── DATA TO EXAMINE ──

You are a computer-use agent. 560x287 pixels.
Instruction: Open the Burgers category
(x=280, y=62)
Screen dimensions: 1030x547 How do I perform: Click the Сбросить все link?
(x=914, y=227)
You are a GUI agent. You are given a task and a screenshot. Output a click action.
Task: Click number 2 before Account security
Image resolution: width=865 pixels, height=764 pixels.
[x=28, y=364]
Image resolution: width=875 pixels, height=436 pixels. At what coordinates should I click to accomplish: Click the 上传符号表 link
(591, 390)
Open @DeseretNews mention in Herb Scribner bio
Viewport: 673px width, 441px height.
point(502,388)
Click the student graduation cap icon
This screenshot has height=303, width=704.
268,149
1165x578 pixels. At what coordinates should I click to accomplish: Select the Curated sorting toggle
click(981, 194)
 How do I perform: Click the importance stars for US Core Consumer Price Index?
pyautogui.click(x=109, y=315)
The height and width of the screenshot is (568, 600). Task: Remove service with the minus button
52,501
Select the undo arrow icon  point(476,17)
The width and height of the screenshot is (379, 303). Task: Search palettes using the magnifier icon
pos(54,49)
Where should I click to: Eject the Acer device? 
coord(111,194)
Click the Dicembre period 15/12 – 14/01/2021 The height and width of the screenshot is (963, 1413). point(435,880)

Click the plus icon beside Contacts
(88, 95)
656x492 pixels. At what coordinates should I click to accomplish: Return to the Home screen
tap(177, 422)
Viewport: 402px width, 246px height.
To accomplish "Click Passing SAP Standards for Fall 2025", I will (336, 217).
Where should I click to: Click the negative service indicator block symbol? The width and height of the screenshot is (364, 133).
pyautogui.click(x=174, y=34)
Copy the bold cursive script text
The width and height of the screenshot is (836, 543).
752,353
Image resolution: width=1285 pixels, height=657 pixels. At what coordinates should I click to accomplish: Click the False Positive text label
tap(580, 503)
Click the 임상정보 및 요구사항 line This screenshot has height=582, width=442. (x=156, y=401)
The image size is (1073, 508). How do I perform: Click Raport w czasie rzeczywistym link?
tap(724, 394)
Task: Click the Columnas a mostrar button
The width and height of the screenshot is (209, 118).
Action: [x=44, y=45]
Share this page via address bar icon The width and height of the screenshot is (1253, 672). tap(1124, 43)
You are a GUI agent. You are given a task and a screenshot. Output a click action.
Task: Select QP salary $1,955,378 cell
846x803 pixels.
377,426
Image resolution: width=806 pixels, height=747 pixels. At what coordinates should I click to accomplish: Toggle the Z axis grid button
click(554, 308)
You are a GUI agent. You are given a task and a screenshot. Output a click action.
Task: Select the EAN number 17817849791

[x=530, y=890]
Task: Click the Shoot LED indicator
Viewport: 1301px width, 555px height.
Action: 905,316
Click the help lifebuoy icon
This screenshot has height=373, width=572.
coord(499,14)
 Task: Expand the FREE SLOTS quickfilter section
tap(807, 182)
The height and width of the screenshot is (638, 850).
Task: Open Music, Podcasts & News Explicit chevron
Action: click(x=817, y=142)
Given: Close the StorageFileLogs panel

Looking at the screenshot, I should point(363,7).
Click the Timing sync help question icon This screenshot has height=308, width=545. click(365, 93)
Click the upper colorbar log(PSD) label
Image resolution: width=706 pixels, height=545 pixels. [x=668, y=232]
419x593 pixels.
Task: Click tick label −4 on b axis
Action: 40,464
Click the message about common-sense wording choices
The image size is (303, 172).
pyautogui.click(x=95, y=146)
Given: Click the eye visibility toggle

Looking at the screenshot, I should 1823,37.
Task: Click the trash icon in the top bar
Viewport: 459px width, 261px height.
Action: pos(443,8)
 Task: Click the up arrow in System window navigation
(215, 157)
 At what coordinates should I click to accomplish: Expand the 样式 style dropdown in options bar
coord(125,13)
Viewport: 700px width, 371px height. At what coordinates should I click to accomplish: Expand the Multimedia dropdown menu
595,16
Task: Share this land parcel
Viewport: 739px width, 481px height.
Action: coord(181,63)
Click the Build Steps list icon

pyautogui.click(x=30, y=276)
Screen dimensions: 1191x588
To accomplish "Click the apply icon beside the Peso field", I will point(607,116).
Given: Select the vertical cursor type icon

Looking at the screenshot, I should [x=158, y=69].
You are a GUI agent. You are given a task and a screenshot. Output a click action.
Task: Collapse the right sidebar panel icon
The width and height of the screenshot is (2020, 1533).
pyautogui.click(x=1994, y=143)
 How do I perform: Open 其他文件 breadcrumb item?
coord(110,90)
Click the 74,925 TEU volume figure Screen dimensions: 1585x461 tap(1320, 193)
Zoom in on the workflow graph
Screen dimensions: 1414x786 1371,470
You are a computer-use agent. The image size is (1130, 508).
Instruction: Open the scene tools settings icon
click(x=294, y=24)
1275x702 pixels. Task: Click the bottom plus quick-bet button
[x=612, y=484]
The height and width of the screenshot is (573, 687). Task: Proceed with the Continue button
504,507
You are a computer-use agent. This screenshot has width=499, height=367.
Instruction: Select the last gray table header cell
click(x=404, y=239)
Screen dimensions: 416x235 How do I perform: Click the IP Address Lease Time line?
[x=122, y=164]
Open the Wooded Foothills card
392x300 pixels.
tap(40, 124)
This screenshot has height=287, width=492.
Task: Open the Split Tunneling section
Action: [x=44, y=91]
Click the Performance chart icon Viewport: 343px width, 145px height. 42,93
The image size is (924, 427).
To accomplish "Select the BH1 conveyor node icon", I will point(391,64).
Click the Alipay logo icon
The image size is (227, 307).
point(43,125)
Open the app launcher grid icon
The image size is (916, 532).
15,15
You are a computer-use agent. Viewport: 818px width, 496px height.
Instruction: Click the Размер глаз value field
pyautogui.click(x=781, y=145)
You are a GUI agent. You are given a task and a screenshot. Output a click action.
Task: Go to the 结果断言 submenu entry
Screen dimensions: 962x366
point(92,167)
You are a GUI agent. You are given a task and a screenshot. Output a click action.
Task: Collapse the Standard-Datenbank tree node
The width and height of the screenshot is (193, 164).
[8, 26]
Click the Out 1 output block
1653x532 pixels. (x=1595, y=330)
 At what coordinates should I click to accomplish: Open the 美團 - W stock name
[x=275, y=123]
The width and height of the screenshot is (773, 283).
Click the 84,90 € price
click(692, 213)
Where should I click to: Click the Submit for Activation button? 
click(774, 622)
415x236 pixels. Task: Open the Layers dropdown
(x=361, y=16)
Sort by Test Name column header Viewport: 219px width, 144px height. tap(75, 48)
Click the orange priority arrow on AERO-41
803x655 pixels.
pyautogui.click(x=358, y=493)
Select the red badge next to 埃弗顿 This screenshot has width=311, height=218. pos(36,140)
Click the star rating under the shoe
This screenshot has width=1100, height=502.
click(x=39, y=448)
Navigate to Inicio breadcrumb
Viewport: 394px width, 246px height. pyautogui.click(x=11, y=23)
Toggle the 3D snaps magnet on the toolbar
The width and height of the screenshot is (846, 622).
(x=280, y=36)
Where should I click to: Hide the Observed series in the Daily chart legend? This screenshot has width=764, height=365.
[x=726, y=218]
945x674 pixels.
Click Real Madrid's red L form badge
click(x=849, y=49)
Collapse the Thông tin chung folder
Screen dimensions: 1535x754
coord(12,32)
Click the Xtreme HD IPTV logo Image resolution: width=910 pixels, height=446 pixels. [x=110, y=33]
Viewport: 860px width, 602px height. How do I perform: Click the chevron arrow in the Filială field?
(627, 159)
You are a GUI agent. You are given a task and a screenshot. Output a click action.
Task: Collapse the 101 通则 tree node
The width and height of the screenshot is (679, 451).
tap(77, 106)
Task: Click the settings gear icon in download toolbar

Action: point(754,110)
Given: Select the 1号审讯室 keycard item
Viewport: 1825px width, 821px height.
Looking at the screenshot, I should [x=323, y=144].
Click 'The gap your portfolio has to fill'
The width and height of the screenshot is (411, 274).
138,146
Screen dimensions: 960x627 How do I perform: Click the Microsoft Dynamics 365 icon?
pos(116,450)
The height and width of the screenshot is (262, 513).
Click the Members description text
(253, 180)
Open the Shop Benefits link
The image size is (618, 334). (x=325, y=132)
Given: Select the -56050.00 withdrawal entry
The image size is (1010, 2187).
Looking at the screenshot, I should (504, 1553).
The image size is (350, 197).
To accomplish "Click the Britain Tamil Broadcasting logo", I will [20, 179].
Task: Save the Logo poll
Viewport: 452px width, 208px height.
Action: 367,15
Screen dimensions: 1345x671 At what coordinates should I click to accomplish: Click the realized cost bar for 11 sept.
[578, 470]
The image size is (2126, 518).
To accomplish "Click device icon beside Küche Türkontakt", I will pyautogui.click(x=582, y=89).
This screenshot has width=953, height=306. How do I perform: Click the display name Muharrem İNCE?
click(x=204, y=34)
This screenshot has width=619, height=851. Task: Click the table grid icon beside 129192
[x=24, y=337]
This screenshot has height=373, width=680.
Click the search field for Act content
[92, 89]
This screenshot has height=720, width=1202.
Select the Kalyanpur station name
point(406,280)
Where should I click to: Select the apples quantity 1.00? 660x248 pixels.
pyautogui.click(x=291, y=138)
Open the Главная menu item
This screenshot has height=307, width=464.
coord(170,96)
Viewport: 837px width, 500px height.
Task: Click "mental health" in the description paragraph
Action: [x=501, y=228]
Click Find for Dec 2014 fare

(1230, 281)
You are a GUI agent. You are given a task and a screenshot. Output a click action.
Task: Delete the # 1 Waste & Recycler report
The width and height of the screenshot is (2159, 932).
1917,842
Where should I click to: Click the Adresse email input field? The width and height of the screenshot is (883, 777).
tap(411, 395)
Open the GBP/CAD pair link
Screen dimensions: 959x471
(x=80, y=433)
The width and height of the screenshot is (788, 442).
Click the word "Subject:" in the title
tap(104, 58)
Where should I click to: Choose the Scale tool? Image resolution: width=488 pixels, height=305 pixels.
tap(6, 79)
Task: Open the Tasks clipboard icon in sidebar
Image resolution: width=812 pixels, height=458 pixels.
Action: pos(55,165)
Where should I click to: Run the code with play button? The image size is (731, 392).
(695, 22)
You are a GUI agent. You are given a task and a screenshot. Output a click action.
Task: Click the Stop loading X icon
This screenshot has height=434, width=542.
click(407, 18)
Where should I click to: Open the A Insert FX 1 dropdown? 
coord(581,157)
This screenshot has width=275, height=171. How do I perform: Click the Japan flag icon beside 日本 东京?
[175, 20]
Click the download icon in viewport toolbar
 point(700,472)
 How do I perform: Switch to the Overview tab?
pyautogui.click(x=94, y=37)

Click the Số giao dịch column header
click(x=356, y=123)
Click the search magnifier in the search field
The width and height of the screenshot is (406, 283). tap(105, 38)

───

### REQUIRED ACTION
The reply should consist solely of the lines above from the one that has "Share this page" through the one that has "Task: Click the trash icon in the top bar", reproduced exactly.

### REPLY
Share this page via address bar icon The width and height of the screenshot is (1253, 672). tap(1124, 43)
You are a GUI agent. You are given a task and a screenshot. Output a click action.
Task: Select QP salary $1,955,378 cell
846x803 pixels.
377,426
Image resolution: width=806 pixels, height=747 pixels. At what coordinates should I click to accomplish: Toggle the Z axis grid button
click(554, 308)
You are a GUI agent. You are given a task and a screenshot. Output a click action.
Task: Select the EAN number 17817849791

[x=530, y=890]
Task: Click the Shoot LED indicator
Viewport: 1301px width, 555px height.
Action: 905,316
Click the help lifebuoy icon
This screenshot has height=373, width=572.
coord(499,14)
 Task: Expand the FREE SLOTS quickfilter section
tap(807, 182)
The height and width of the screenshot is (638, 850).
Task: Open Music, Podcasts & News Explicit chevron
Action: click(x=817, y=142)
Given: Close the StorageFileLogs panel

Looking at the screenshot, I should point(363,7).
Click the Timing sync help question icon This screenshot has height=308, width=545. click(365, 93)
Click the upper colorbar log(PSD) label
Image resolution: width=706 pixels, height=545 pixels. [x=668, y=232]
419x593 pixels.
Task: Click tick label −4 on b axis
Action: 40,464
Click the message about common-sense wording choices
The image size is (303, 172).
pyautogui.click(x=95, y=146)
Given: Click the eye visibility toggle

Looking at the screenshot, I should 1823,37.
Task: Click the trash icon in the top bar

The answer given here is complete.